In creating wild and strange new worlds, the German film-maker reveals the truth of our own.

By John Gray

The reading list set by Werner Herzog for the Rogue Film School he founded in 2009 makes interesting reading in its own right. Three books were required for all attendees: Virgil’s Georgics, Ernest Hemingway’s short story “The Short Happy Life of Francis Macomber” and JA Baker’s The Peregrine. Suggested reading comprised The Warren Commission Report, The Poetic Edda and Bernal Díaz del Castillo’s The True History of the Conquest of New Spain.

Herzog made clear that his school would teach “nothing technical related to film-making”. Instead, it would ask, “How do you create illumination and an ecstasy of truth?” Other topics would include, “The art of lock-picking. Travelling on foot. The exhilaration of being shot at unsuccessfully.” Certain subjects would be banned. “There will be no talk of shamans, of yoga classes, nutritional values, herbal teas, discovering your Boundaries, and Inner Growth.” Consisting of weekend seminars held by Herzog at infrequent intervals at varying locations for a maximum of 65 attendees, the school “would be about a way of life… poetry, films, music, images, literature”.

The most intriguing book on Herzog’s list is The Peregrine. First appearing in 1967, it records in diary form the author’s pursuit of peregrine falcons across the Essex fenlands near Chelmsford – where the hitherto unpublished writer had lived all his life – through October 1962 to April 1963. Baker had little interest in ornithology or falconry. His goal was more esoteric. Longing to be “part of the outward life, to be out there on the edge of things, to wash away the human taint in emptiness and silence”, he wanted to become one of the birds he watched, and at moments it seemed he did:

We live, in these days in the open, the same ecstatic fearful life. We shun men. We hate their suddenly uplifted arms, the insanity of their flailing gestures, their erratic scissoring gait, their aimless stumbling ways, the tombstone whiteness of their faces.

Asked why he made Baker’s book mandatory reading for film students, Herzog explained in an interview:

In a way, it’s almost like a transubstantiation – like in religion – where the observer becomes almost the object – the falcon [that] he observes… This is what I do when I make a film: I step outside myself into an ektasis, in Greek:“to step outside your own body, a point outside”. He steps into the falcon in an ecstasy of observing the world that is unprecedented.
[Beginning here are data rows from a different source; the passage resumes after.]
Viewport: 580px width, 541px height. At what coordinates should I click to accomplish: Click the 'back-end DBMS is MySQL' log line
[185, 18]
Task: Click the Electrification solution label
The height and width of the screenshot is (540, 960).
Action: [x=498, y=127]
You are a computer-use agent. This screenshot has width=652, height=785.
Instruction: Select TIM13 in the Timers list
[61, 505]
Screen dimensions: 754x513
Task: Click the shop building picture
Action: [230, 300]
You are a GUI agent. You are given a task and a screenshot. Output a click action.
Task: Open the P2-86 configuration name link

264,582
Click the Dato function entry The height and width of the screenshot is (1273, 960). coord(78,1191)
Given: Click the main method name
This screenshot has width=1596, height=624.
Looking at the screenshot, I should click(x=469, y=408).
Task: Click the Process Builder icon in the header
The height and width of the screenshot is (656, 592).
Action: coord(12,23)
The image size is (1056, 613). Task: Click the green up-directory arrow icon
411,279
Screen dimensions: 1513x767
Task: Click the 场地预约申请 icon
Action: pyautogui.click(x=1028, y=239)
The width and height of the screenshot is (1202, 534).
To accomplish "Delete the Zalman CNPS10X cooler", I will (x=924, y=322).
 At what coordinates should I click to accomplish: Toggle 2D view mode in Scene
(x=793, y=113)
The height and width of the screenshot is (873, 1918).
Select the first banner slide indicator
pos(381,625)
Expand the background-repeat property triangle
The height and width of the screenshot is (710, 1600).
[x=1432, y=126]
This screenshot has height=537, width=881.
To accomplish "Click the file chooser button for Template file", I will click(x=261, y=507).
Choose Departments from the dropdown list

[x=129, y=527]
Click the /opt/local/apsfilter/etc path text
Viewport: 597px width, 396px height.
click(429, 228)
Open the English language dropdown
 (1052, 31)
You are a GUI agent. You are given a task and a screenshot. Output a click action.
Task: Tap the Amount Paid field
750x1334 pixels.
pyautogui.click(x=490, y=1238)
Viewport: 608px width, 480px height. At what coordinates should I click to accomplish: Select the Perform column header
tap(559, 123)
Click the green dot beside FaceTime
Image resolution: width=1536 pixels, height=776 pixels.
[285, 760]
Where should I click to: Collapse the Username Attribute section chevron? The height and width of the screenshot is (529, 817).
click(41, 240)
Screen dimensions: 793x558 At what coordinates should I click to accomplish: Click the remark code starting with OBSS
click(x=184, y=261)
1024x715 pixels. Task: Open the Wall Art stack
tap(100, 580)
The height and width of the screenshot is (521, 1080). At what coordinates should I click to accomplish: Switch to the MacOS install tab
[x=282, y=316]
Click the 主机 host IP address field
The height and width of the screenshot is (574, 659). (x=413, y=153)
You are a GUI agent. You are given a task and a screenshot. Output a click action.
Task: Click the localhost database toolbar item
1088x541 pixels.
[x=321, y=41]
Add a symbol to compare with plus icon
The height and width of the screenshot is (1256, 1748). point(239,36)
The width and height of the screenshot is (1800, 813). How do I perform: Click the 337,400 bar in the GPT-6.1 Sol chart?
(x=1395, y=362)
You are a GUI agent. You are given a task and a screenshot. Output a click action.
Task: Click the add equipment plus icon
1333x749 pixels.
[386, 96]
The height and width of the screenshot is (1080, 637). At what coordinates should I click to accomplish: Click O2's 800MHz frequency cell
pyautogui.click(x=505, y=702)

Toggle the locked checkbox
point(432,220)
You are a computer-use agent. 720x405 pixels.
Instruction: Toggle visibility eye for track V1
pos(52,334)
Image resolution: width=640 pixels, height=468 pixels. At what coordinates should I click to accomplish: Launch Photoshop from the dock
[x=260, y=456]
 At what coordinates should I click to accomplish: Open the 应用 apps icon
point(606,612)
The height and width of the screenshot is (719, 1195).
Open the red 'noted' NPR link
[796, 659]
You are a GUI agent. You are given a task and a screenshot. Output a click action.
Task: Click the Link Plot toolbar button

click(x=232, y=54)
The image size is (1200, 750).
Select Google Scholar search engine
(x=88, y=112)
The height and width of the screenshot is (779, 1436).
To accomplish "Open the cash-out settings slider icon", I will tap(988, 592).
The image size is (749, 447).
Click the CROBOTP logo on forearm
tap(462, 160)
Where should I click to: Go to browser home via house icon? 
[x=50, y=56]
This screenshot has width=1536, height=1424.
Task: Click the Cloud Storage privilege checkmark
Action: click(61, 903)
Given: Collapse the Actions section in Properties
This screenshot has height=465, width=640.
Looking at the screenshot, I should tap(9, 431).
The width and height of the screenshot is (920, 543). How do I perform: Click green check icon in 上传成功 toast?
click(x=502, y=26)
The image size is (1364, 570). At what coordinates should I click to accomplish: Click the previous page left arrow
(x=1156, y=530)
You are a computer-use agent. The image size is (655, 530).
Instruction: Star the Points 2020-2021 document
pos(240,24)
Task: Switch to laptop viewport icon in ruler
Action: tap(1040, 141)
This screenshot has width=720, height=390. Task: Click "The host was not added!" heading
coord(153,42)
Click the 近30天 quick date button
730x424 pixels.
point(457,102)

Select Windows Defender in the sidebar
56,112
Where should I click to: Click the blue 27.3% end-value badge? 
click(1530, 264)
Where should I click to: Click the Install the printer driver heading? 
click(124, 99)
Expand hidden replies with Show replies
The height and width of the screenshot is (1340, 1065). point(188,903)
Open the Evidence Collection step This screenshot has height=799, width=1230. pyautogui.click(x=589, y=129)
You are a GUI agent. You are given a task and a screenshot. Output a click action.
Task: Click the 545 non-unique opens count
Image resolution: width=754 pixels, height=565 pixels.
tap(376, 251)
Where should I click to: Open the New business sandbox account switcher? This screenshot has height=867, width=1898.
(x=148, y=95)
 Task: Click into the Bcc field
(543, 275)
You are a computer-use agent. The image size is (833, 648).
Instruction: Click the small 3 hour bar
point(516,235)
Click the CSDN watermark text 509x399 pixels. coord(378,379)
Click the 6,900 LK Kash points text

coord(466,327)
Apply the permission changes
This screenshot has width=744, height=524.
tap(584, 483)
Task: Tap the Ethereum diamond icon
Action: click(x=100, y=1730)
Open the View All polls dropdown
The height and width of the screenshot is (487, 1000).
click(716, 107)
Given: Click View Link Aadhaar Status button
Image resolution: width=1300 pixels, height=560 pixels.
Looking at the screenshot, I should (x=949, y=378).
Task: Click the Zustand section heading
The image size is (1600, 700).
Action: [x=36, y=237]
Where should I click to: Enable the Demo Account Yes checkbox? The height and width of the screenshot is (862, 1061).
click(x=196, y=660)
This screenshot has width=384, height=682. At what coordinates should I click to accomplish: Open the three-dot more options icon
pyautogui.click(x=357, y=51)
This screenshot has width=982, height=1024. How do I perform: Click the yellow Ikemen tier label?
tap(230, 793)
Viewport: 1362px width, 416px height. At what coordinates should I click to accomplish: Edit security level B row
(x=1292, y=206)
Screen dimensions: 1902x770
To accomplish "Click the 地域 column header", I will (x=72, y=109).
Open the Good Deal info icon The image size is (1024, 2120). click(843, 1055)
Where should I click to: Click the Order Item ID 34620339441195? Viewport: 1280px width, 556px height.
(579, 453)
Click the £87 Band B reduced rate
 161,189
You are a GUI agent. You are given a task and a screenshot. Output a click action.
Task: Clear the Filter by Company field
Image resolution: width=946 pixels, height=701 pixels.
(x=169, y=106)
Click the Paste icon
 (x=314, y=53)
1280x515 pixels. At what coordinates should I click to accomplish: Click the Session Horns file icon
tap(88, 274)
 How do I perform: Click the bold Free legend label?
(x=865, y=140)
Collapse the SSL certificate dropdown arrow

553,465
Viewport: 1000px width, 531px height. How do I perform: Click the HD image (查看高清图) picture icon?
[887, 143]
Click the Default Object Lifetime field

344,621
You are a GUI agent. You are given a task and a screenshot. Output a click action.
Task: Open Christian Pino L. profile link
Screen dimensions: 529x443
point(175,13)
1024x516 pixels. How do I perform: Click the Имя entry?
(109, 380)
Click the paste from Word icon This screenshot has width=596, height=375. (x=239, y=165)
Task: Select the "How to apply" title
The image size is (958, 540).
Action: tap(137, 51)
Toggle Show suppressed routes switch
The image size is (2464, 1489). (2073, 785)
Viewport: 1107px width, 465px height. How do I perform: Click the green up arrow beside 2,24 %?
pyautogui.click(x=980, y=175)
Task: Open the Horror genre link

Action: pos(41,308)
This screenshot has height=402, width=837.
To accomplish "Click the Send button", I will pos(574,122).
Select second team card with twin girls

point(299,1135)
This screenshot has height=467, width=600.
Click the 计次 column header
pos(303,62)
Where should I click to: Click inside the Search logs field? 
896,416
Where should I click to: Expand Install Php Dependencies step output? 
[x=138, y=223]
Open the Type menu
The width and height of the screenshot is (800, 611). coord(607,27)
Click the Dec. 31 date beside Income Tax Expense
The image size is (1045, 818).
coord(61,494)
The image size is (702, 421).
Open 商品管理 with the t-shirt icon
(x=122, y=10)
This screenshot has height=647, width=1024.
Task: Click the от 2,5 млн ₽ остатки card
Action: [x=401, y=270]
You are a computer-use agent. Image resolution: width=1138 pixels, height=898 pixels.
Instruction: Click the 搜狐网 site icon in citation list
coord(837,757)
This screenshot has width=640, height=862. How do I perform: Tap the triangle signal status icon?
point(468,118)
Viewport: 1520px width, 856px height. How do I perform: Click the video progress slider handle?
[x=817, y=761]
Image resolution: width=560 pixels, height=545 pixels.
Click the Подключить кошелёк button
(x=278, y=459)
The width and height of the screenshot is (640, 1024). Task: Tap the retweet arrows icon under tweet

Stepping outside a conventional human identity to achieve an ecstatic vision is the ruling passion that runs through this astonishing book. Translated by Michael Hofmann, Herzog’s memoir invites comparison with Jean-Jacques Rousseau’s, published in 1782, four years after the author’s death – though it is a better written and markedly more enigmatic text than Rousseau’s scandalously revealing Confessions.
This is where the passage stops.